L’engagement 4 : « Soutenir la pleine citoyenneté des adultes ». Si la poursuite des études (secondaire et supérieur), l’accompagnement à la recherche de l’emploi et à son maintien, le développement de l’habitat inclusif sont en voie d’amélioration, qu’en est-il de la citoyenneté des personnes les plus vulnérables (celles qui sont classées dans le niveau 3 de la sévérité des troubles du DSM-5) ? Habitat inclusif pour les uns, création de structures de taille trop importante (par exemple plus de 100 places dans les Yvelines) et donc inadaptée pour les autres. Derrière le même engagement on nous vend des réalités bien différentes.

 

 

Ce point d’étape (https://handicap.gouv.fr/presse/dossiers-de-presse/article/strategie-autisme-et-neuro-developpement)  constitue un « Retour sur deux années de mise en œuvre de la stratégie nationale pour l’autisme au sein des TND». En lisant la première page, on pense qu’il est question d’autisme, mais on s’aperçoit rapidement qu’on parle surtout des troubles neurodéveloppementaux (TND) ce qui conduit certains à évoquer une trahison, celle de la dissolution des TSA dans les TND au motif qu’il faut être équitable.
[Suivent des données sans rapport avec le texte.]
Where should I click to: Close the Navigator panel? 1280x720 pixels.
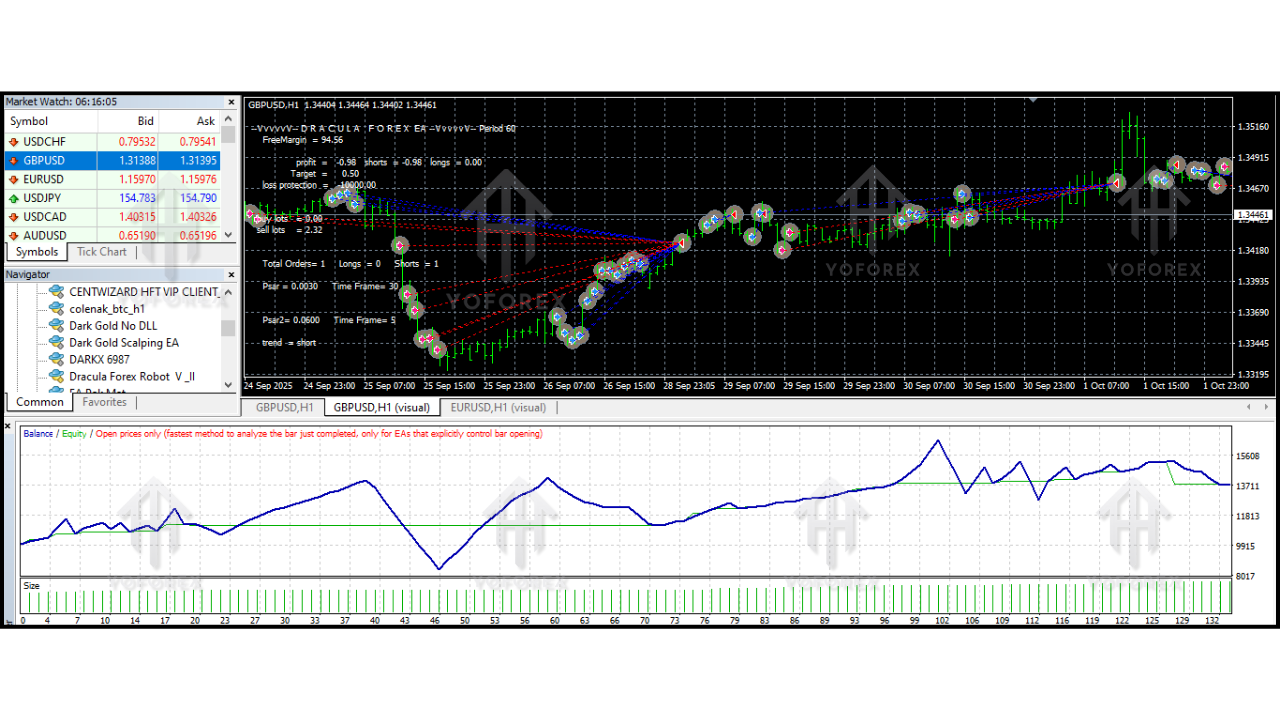[x=231, y=275]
Si l’on regarde attentivement le DSM-5, les TSA font l’objet d’une classification distincte dans les TND. Tout n’est pas mélangé et le niveau de sévérité fait l’objet d’une classification de 1 à 3 en fonction de l’aide nécessaire. La confusion est donc ailleurs et sert de support pour vendre le même discours à tout le monde, une sorte de « miroir aux alouettes » qui pourrait bien en décevoir beaucoup.
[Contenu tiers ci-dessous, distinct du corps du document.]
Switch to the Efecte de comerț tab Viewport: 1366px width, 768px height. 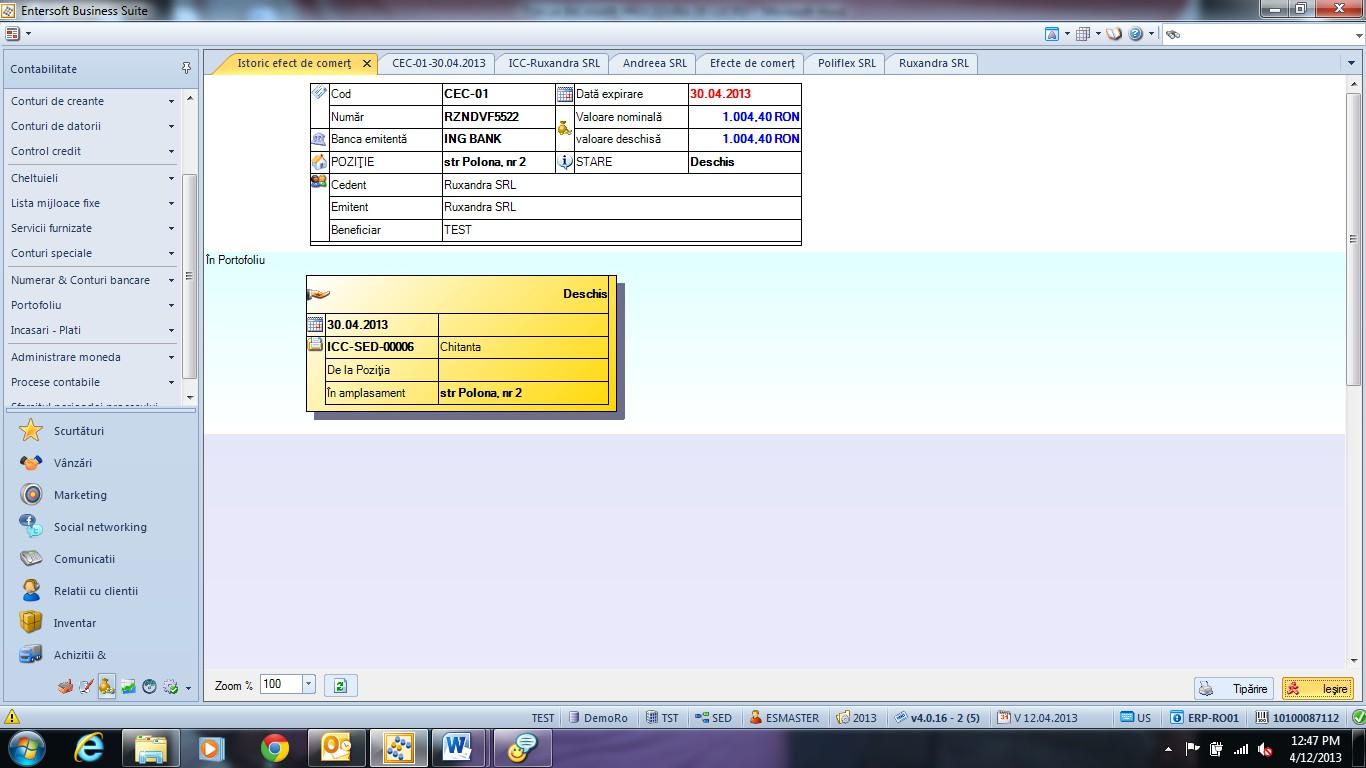pyautogui.click(x=752, y=63)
Cela n’est pas acceptable. Il y a longtemps, que lorsqu’on parle d’autisme on ne sait plus de quoi on parle exactement en termes d’accompagnement, ni de qui on parle. Il serait temps de faire preuve d’un peu plus de rigueur. Bien entendu, nos politiques ont sauté sur l’occasion pour noyer les problèmes les plus importants, notamment les difficultés rencontrées par les personnes avec autisme les plus vulnérables et donner l’impression que tout va mieux mais dans la réalité peu de choses ont changé pour certains qui ont encore des difficultés à obtenir un soutien, un accompagnement structuré et de qualité dans la durée.